Task brief:
Return the listing below character for character.

[[ Material shown, beginning ]]

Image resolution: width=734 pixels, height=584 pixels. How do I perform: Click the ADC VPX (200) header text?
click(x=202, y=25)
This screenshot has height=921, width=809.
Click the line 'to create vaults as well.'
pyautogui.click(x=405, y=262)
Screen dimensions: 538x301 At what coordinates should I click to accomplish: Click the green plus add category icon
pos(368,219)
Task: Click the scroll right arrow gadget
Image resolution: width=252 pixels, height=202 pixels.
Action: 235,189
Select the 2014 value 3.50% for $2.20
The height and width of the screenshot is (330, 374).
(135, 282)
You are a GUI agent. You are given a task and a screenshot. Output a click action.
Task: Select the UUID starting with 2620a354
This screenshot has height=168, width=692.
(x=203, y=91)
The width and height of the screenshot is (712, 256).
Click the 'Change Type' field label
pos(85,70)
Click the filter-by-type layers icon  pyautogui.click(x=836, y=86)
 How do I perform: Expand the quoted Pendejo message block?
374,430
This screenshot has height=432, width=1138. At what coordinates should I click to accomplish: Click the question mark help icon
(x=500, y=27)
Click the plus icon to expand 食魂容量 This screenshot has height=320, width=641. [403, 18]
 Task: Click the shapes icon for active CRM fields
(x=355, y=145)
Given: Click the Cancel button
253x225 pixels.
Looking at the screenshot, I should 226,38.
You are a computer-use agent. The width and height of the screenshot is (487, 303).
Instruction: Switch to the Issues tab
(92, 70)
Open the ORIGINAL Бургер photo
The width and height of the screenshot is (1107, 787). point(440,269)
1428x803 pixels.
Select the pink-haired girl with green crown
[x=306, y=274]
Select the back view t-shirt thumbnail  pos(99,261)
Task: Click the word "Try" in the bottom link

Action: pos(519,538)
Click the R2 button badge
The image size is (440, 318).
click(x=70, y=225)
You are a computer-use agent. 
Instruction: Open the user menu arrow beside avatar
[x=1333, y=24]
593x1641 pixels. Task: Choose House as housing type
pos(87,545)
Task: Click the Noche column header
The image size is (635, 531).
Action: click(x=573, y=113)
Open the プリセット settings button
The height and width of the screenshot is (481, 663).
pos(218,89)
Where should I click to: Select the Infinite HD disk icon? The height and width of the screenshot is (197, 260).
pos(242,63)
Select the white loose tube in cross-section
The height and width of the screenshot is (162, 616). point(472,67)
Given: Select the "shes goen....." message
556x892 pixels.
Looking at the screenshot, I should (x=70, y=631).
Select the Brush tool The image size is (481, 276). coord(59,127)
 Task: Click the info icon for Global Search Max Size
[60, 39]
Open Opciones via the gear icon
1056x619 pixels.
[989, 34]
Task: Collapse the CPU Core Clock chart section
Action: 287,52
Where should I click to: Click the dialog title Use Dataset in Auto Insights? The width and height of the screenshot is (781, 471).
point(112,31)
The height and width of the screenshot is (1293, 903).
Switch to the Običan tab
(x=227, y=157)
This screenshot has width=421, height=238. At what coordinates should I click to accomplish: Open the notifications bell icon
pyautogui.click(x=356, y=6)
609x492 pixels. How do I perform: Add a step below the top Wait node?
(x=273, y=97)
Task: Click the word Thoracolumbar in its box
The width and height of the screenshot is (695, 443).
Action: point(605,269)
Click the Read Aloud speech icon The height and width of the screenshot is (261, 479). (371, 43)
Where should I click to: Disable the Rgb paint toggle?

[[ Material shown, end ]]

Solution to the exercise:
Image resolution: width=734 pixels, height=584 pixels. How do I perform: Click the ADC VPX (200) header text?
click(x=202, y=25)
This screenshot has height=921, width=809.
Click the line 'to create vaults as well.'
pyautogui.click(x=405, y=262)
Screen dimensions: 538x301 At what coordinates should I click to accomplish: Click the green plus add category icon
pos(368,219)
Task: Click the scroll right arrow gadget
Image resolution: width=252 pixels, height=202 pixels.
Action: 235,189
Select the 2014 value 3.50% for $2.20
The height and width of the screenshot is (330, 374).
(135, 282)
You are a GUI agent. You are given a task and a screenshot. Output a click action.
Task: Select the UUID starting with 2620a354
This screenshot has height=168, width=692.
(x=203, y=91)
The width and height of the screenshot is (712, 256).
Click the 'Change Type' field label
pos(85,70)
Click the filter-by-type layers icon  pyautogui.click(x=836, y=86)
 How do I perform: Expand the quoted Pendejo message block?
374,430
This screenshot has height=432, width=1138. At what coordinates should I click to accomplish: Click the question mark help icon
(x=500, y=27)
Click the plus icon to expand 食魂容量 This screenshot has height=320, width=641. [403, 18]
 Task: Click the shapes icon for active CRM fields
(x=355, y=145)
Given: Click the Cancel button
253x225 pixels.
Looking at the screenshot, I should 226,38.
You are a computer-use agent. The width and height of the screenshot is (487, 303).
Instruction: Switch to the Issues tab
(92, 70)
Open the ORIGINAL Бургер photo
The width and height of the screenshot is (1107, 787). point(440,269)
1428x803 pixels.
Select the pink-haired girl with green crown
[x=306, y=274]
Select the back view t-shirt thumbnail  pos(99,261)
Task: Click the word "Try" in the bottom link

Action: pos(519,538)
Click the R2 button badge
The image size is (440, 318).
click(x=70, y=225)
You are a computer-use agent. 
Instruction: Open the user menu arrow beside avatar
[x=1333, y=24]
593x1641 pixels. Task: Choose House as housing type
pos(87,545)
Task: Click the Noche column header
The image size is (635, 531).
Action: click(x=573, y=113)
Open the プリセット settings button
The height and width of the screenshot is (481, 663).
pos(218,89)
Where should I click to: Select the Infinite HD disk icon? The height and width of the screenshot is (197, 260).
pos(242,63)
Select the white loose tube in cross-section
The height and width of the screenshot is (162, 616). point(472,67)
Given: Select the "shes goen....." message
556x892 pixels.
Looking at the screenshot, I should (x=70, y=631).
Select the Brush tool The image size is (481, 276). coord(59,127)
 Task: Click the info icon for Global Search Max Size
[60, 39]
Open Opciones via the gear icon
1056x619 pixels.
[989, 34]
Task: Collapse the CPU Core Clock chart section
Action: 287,52
Where should I click to: Click the dialog title Use Dataset in Auto Insights? The width and height of the screenshot is (781, 471).
point(112,31)
The height and width of the screenshot is (1293, 903).
Switch to the Običan tab
(x=227, y=157)
This screenshot has width=421, height=238. At what coordinates should I click to accomplish: Open the notifications bell icon
pyautogui.click(x=356, y=6)
609x492 pixels. How do I perform: Add a step below the top Wait node?
(x=273, y=97)
Task: Click the word Thoracolumbar in its box
The width and height of the screenshot is (695, 443).
Action: point(605,269)
Click the Read Aloud speech icon The height and width of the screenshot is (261, 479). (371, 43)
Where should I click to: Disable the Rgb paint toggle?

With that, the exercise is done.